Glenn (Steven Yeun) and T-Dog (Irone Singleton) arrive back at the ranch. They meet Maggie (Lauren Cohan) properly on the porch. She brings them inside and Glenn greets with “painkillers and antibiotics“. Things are fairly grim inside with Hershel (Scott Wilson) tending on Carl, as Rick and Lori still sit close with their son. Everybody is aimed at getting the boy better. “Whatever you need,” T-Dog tells them all. Things are tense waiting to see whether or not Shane and Otis get back, and with the proper equipment. Tough decisions may be on the horizon.
Bits of Daryl comes out. His rough childhood and such, through a conversation with Andrea as they search for Sophia. We can tell that Daryl grew up in a typically hillbilly fashion, absentee parents, almost dangerously. It’s nice to get things like that out of characters without a ton of exposition. Just little stories along the way rather than crowding each and every episode with too much character development. The characters grow organically, at the right pace, which is something I’ve enjoyed greatly up to this point now at Season 2’s first beginnings.
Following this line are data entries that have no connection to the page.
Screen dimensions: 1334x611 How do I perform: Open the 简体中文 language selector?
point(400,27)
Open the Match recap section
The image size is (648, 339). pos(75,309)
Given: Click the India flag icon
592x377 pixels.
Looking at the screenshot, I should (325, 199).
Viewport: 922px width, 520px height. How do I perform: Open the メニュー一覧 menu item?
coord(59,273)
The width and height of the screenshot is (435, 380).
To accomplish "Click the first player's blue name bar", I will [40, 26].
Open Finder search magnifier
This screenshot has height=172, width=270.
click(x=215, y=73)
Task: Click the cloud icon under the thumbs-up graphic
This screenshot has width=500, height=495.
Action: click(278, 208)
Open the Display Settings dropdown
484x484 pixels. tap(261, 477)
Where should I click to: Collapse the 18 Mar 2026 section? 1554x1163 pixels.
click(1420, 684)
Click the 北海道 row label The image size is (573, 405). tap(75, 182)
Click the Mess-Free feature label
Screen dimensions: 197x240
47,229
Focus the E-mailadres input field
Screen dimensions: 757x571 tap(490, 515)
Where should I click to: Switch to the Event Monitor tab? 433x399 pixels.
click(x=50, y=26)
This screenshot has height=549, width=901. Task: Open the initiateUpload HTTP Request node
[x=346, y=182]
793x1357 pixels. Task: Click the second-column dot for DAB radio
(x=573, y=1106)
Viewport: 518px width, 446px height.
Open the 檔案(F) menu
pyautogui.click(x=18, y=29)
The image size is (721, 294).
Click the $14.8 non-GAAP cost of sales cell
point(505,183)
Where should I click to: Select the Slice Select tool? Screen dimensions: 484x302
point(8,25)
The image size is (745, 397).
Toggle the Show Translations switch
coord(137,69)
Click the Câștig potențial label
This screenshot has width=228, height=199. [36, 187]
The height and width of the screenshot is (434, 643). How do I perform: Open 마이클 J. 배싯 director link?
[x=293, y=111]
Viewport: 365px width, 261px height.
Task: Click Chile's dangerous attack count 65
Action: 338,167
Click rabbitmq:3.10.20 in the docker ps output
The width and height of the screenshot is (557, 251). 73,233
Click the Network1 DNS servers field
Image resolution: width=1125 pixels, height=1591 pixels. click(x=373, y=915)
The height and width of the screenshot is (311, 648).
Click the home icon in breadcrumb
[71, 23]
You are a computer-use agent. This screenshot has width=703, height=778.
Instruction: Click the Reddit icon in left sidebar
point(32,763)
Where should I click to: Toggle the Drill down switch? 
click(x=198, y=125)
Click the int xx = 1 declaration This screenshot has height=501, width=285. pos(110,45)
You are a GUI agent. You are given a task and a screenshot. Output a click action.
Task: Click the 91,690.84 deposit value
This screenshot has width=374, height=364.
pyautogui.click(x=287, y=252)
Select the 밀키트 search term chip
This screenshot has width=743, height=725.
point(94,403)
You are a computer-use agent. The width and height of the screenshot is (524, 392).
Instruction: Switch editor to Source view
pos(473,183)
Lori and Rick are at odds. She seems to think death may be better than living in a terrible world with the zombies. Rick is never a quitter, under any circumstances. It’s discouraging for Rick, as a father, a parent. She talks about Jacqui, how she “doesnt feel it anymore” and it’s clear that Rick doesn’t “accept that“. More talk of what Jenner told Rick, though, it is subtle and brief. What was it? I know already, but still it intrigues me to see how Rick deals with knowing it the whole time and nobody else does.
Shane is still trying to make his way out of the high school, flooded with the living dead. His ankle in a bad way, backed up against a fence. There’s a feeling of everything falling down on top of him. Groans and grows on every side. Then Otis appears, shooting off a few walkers. Reunited they start making their way to safety. At the ranch, Carl wakes up and things are stable for only a few seconds before he fades off again, seizing savagely.
Maggie and Glenn have a talk together. This is the beginning of a relationship between the two, which starts with him trying to pray, and her interrupting. It’s a nice little talk between the two involving God and the human need to keep on surviving, “no matter what happens“.
Shane does whatever it takes to survive. But in the worst kind of sense.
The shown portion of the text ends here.